Eötvös was drawn to Marquez’s brand of magical realism, involving superstition, magic, rituals (even human sacrifice) because of its arresting visual life and stories that dealt with the mixing of cultures. And as arresting as that title may suggest, this opera is not a lighthearted affair about the comic knots in one’s love life. It’s about exorcism, demonic possession, taboo, racism and insanity. If Jerry Skelton's lighting design had any less wattage, I would have fallen into a deep depression.
Although the atmosphere was heavily laden with constantly lurking evil, the lone antidote was the brilliant fireworks generated onstage by soprano Tatiana Zhuravel. In a role that few could tackle, Zhuravel was stunning in her total command of a stratospheric tessitura that requires her to warble like a bird and shriek like a banshee, as well as produce bona fide artistic singing. Her many Zerbinetta-esque moments shone like diamonds and her final aria, describing her last day on earth, was a polished jewel.
Her role is the 12-year-old Sierva María, whose long flowing red hair represents both ingenuousness and temptation, and who is later sacrificed because she’s believed to be possessed and impure. She was bitten by a dog during an eclipse of the sun, so the melting-pot 18th-century community where she lives attributes these simultaneous events to the certain advent of doom. The responses to this assumption are pagan rituals, ominous intonations of Latin chants, madness and, ultimately, Sierva’s death.
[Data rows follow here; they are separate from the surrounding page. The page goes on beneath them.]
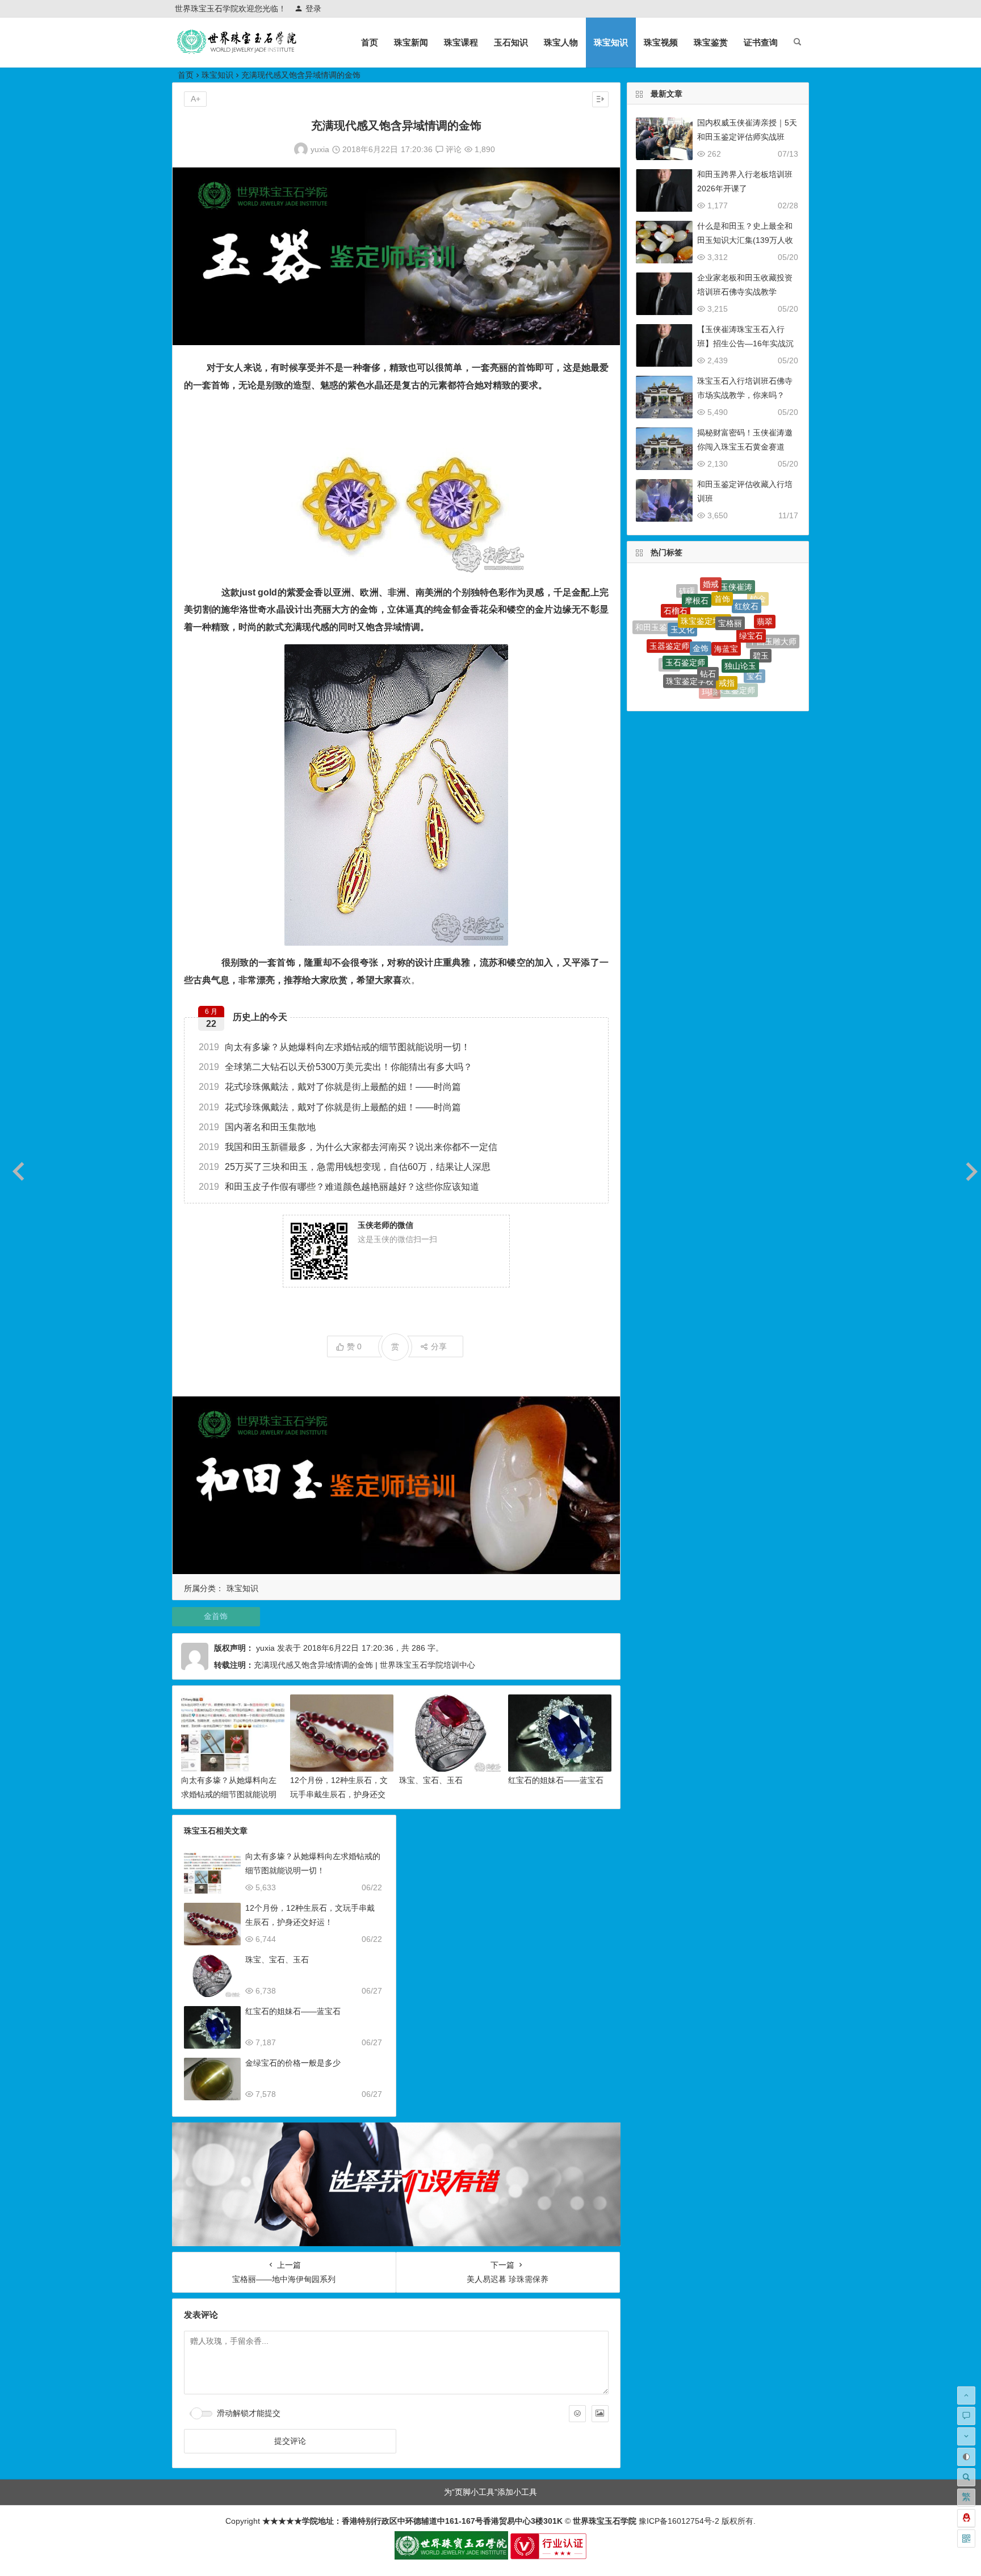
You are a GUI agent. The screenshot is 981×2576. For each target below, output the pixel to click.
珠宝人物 (561, 42)
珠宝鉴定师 (735, 650)
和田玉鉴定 (682, 659)
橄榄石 (769, 647)
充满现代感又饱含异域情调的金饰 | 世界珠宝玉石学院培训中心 (364, 1664)
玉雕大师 (692, 683)
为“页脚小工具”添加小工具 (490, 2492)
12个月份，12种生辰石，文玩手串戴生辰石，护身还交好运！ (339, 1794)
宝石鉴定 (704, 672)
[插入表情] (577, 2413)
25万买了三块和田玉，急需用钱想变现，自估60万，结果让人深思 (345, 1167)
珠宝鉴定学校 (690, 635)
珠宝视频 (661, 42)
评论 (452, 149)
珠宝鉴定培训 (704, 582)
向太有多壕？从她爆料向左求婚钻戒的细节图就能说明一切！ (334, 1047)
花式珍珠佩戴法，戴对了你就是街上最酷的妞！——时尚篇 (330, 1087)
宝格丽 (730, 582)
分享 (439, 1346)
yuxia (320, 149)
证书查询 (761, 42)
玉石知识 (511, 42)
Eötvös and director Silviu Purcarete (although Purcaret’s assistant Rares Zaharia directed this run) have created an exotic multilingual score and mise en scène that draw upon Caribbean, African, South American and Spanish sights and sounds. The stage set is constructed with scaffolding, framed by two giant ladders on each side of the proscenium, and costumes that represent all levels of society from slaves to Church hierarchy, designed by Helmut Stürmer. Video designer Andu Dumitrescu fashioned numerous projections on the centre-back wall featuring a moon and/or eclipse of the sun as a central icon, in addition to images of rodent-like beasts, tortured figures and videos of naked bodies writhing in Hell.